[Directive 1]
In the excerpt on funding an art practice, how much does the Native Arts & Cultures Foundation Fellowship award emerging Native American artists?
[Directive 2]
Continue the excerpt on funding an art practice from its last sentence.

[Text excerpt]
Here, we’ve laid out a menu of options for artists looking to fund their practice. Don’t get it wrong—getting paid for making art is tough no matter how you go about it, but let this be a guide that in addition to providing some hard and fast resources, reaffirms your commitment to making “difficult”, ephemeral, durational, or otherwise unsalable art.

1. Grants and Fellowships Are Great—Especially for Marginalized Artists

A project funded by the Native Arts & Cultures Foundation Fellowship A project funded by the Native Arts & Cultures Foundation Fellowship

Grants and fellowships are really, really amazing—if you can get them. Like most of the options on this list, grants and fellowships involve an application process. So it’s important to make sure you’re finding a balance between spending time in the studio, and spending time filling out forms and putting together applications. That being said, only apply to opportunities that you think you might actually have a shot at getting.

Some of the best grants (and by “best” we mean most generous with funding and/or most prestigious and likely to look great on your CV), are nomination-only—meaning you can’t apply unless you’re nominated by a panel selected by the foundation giving the grant; the Joan Mitchell Foundation , and the MacArthur Fellowship are two of these such grants.

But don’t worry, there are literally thousands of grants that you can apply to without being nominated. A few grants are inclusive of all American artists working in all visual art mediums, from organizations like National Endowment for the Arts , Creative Capital , and the Pollack-Krasner Foundation , for instance. But this inclusivity is uncommon. Most grants and fellowships are dedicated to either a certain demographic (specific minorities, women, LGBTQ people, etc.), a particular region of the country, or a certain medium (fiber arts, ceramics, photography, etc.). You’ll need to sift through the options; both and New York Foundation for the Arts are good places to start, with comprehensive (and somewhat unwieldy) databases.

Here are a few grants that stood out to us­: The Asian Cultural Council gives selected Asian artists up to $10,000 to pursue their work in non-commercial settings either in the US or in Asian countries. Brooklyn Arts Council Grants offer project-based grants from $1,700 to $2,100 to artists that live in Brooklyn. Photographers can benefit from the Aaron Siskind Foundation which awards photo-based artists up to $10,000. The Native Arts & Cultures Foundation Fellowship awards emerging Native American artists a whopping $20,000. For African-American artists, the William H. Johnson Prize offers a hard-won $25,000. The National Association of Latino Arts & Culture Grants have a variety grants ranging from $1,000 to $20,000 for emerging and established Latinx artists. And the Astraea Lesbian Foundation for Justice helps artists who are committed to LGBTQI human rights find funding, promotion, and support.

Applying for grants, fellowships, and awards is a great option for artists who identify with marginalized communities, are able to articulate the importance and significance of their work, and, in some cases, have specific ambitious projects in mind that require funding. Just know that that larger the award, the less likely you are to win it.

[Dataset extract]
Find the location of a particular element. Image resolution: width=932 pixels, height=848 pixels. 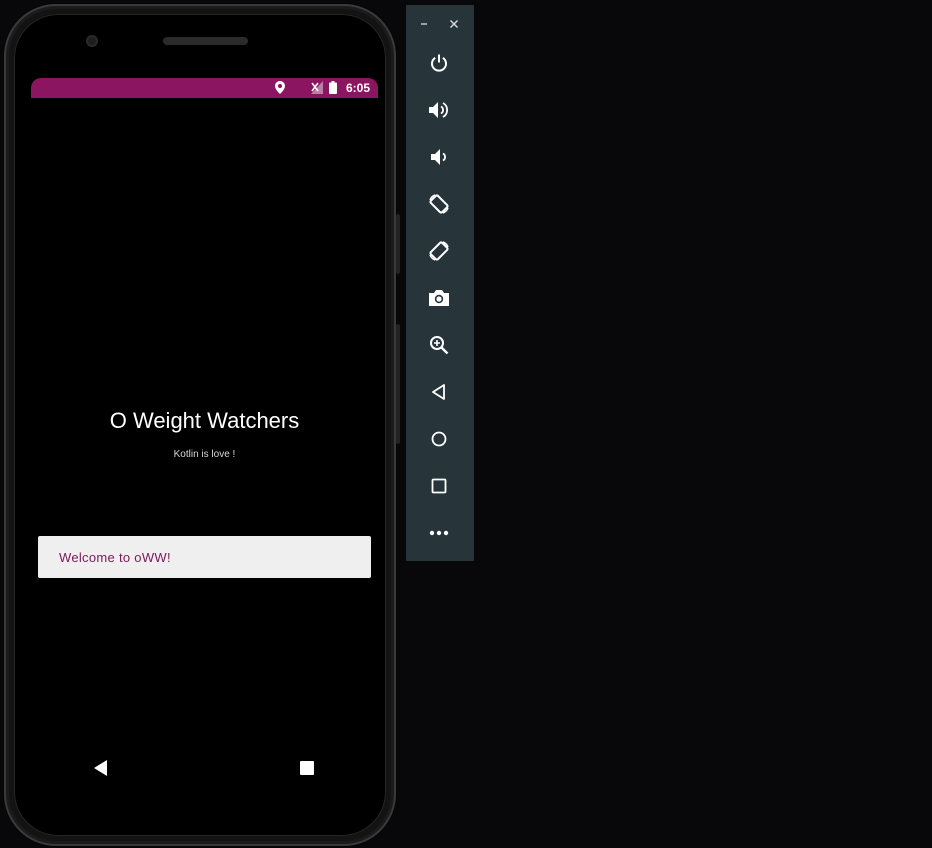

home-button is located at coordinates (439, 439).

[Exercise response 1]
$20,000

[Exercise response 2]
2. Paid Residencies Offer Time AND Money

The Indy Island Residency in Indianapolis The Indy Island Residency in Indianapolis

Residencies provide dedicated space and time for artists to concentrate on their work, and sometimes, they also offer money. Check out our comprehensive article on paid artist residencies to see a variety of programs—from a studio inside a floating fiberglass island, to a traveling studio inside a shipping container—these residencies offer travel, creative space, artistic inspiration—and a paycheck.

The tricky thing with artist residencies is that, even if they're paid, they can exclude artists with full-time jobs or otherwise inflexible job schedules. The artists who may need dedicated time and resources for their practice are often the ones unable to get it, since they can’t afford to leave their jobs to go sit in the woods for several weeks or months.

If this is you, don’t worry, there still may be some options. Although many residencies whisk you away to remote and distant locations, there are probably residencies in or near your hometown that offer resources and studio space to local artists. New York certainly has some great ones— Smack Mellon , Lower Manhattan Cultural Council , and Residency Unlimited just to name a few.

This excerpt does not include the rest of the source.